TEXT FOR ANALYSIS ▸
---------------

HER family kinase domain mutations promote tumor progression and can predict response to treatment in human breast cancer
D.R. Boulbes, S.T. Arold, G.V. Chauhan, K.V. Blachno, N. Deng, W.C. Chang, Q. Jin, T.H. Huang, J.M. Hsu, S.W. Brady, C. Bartholomeusz, J.E. Ladbury, S. Stone, D. Yu, M.C. Hung, F.J. Esteva
Mol. Oncol., 9(3),
pp. 586-600, (2015)
HER family mutation; Kinase domain; Lapatinib; Drug resistance; Biomarker
Resistance to HER2-targeted therapies remains a major obstacle in the treatment of HER2-overexpressing breast cancer. Understanding the molecular pathways that contribute to the development of drug resistance is needed to improve the clinical utility of novel agents, and to predict the success of targeted personalized therapy based on tumor-specific mutations. Little is known about the clinical significance of HER family mutations in breast cancer. Because mutations within HER1/EGFR are predictive of response to tyrosine kinase inhibitors (TKI) in lung cancer, we investigated whether mutations in HER family kinase domains are predictive of response to targeted therapy in HER2-overexpressing breast cancer. We sequenced the HER family kinase domains from 76 HER2-overexpressing invasive carcinomas and identified 12 missense variants. Patients whose tumors carried any of these mutations did not respond to HER2 directed therapy in the metastatic setting. We developed mutant cell lines and used structural analyses to determine whether changes in protein conformation could explain the lack of response to therapy. We also functionally studied all HER2 mutants and showed that they conferred an aggressive phenotype and altered effects of the TKI lapatinib. Our data demonstrate that mutations in the finely tuned HER kinase domains play a critical function in breast cancer progression and may serve as prognostic and predictive markers.

---------------

COLLECTED DATA ▸
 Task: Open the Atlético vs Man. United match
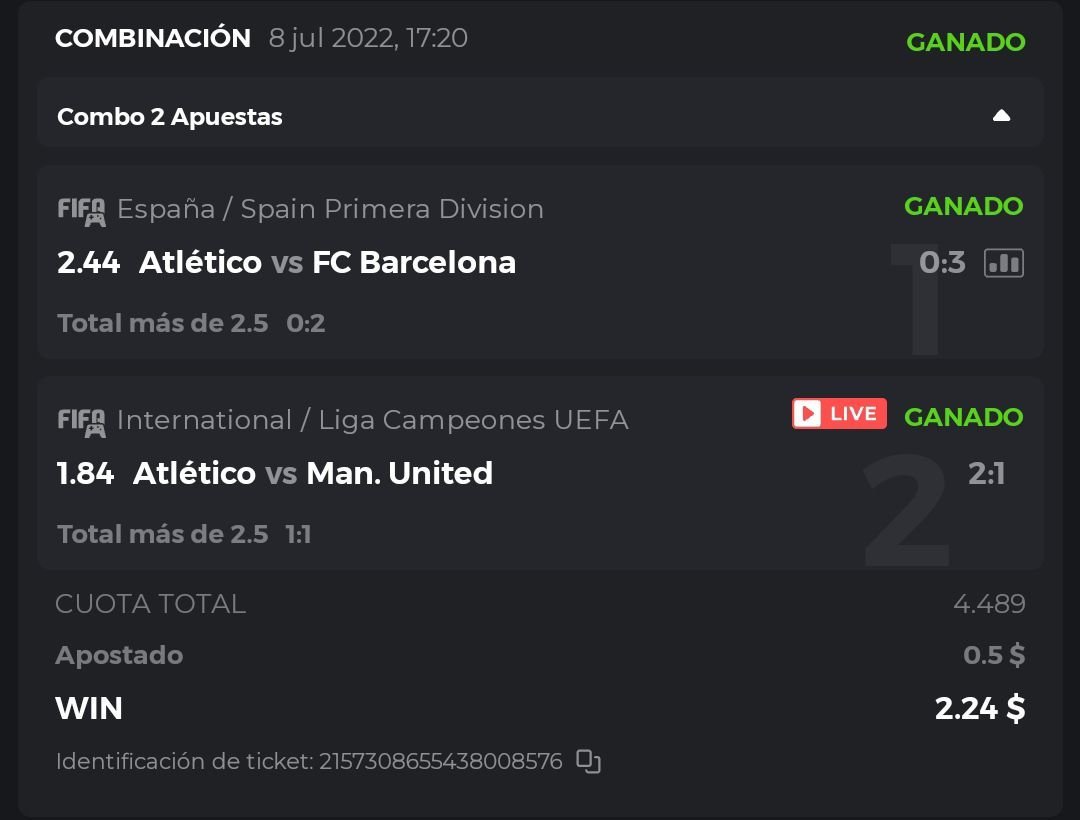313,473
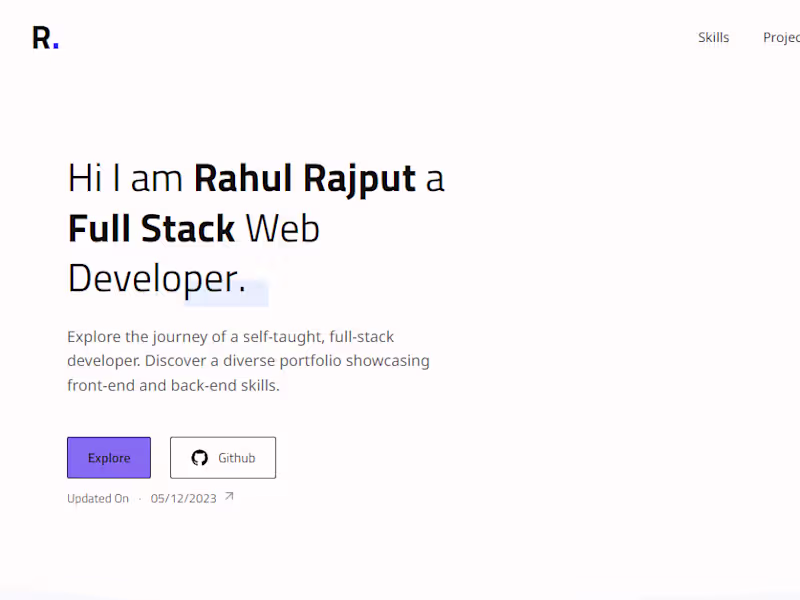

---------------

YOUR ASSIGNMENT ▸ According to the abstract on HER family kinase domain mutations in breast cancer, how many missense variants were identified in the sequenced tumors?

SOLUTION ▸ 12